Does your body ever lie?

I use heart rate variability as a recovery/overload indicator.
I have used it for a few years with great success. It gives a window into my nervous system and tells me if I am recovered enough or indeed if I went hard enough in a session. For instance when I am doing blocks of SS training I measure my HRV the next morning, if it drops significantly after day 1 I went too hard and it wasn’t SS. Normally it remains stable for 2-3 days then drops on the 4th, indicating the block should end.
Anyway, in the past I have seen a low number, and feeling fine thought, ah I’ll train anyway, this has come back to bite me almost every time.
It can give me signs that I have an infection brewing (steadily increasing sympathetic drive) 2-3 days before systems so can stop me over-doing it.

This is a case when the body is telling me something (albeit via a measuring system) but my mind sometimes overides it to tell me I’m fine.

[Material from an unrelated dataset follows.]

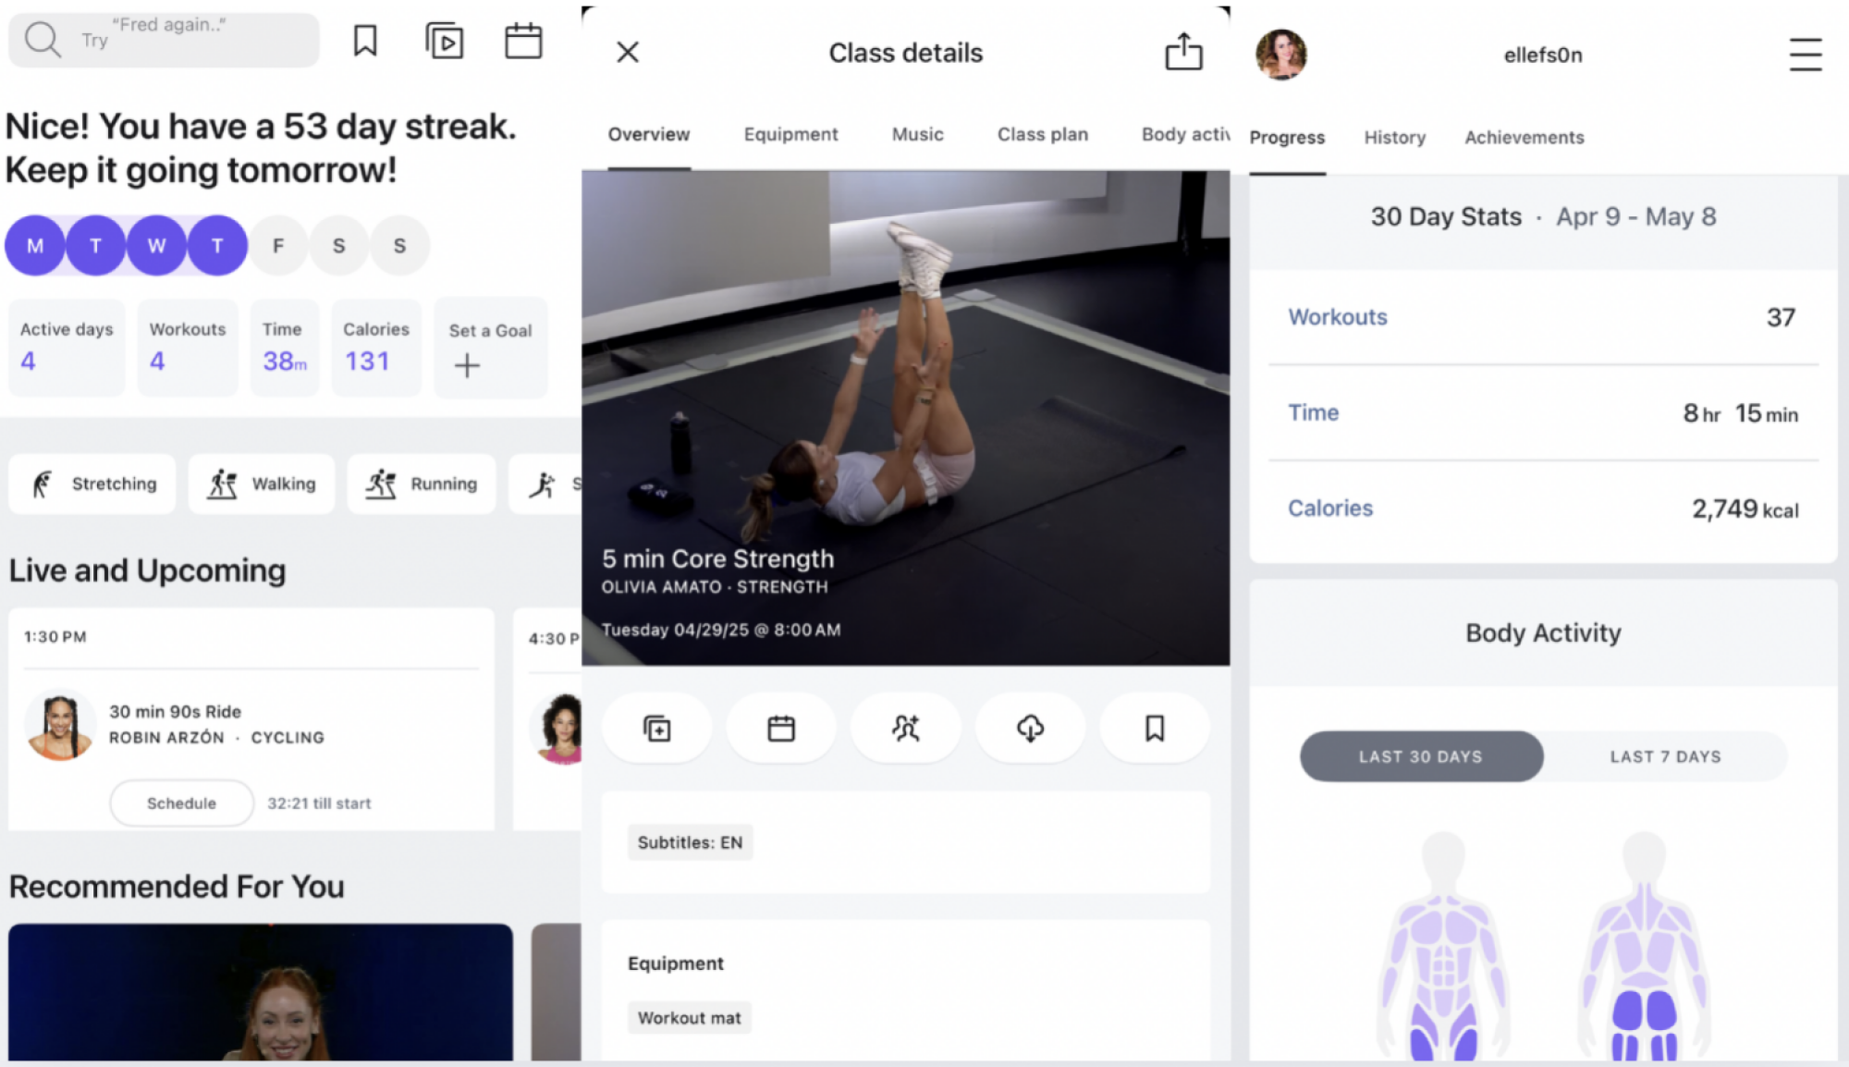This screenshot has width=1849, height=1067.
Task: Click the search field with Fred again
Action: point(185,40)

Incidentally HRV is far more sensitive than resting heart rate etc. and in my opinion is of far more use and every athlete should be measuring it if they can (easy with a garmin ant stick).
There is also interesting evidence that when VO2max interval workload is prescribed based on HRV that the results were improved despite a lower training load.How are you processing your results? I spent a few months recording data, extracting the HRV with Kubios, graphing the results. I struggled to see any correlation between work/rest and the Kubios results. If anything it highlighted to me that morning RHR seemed to most accurately reflect previous effort.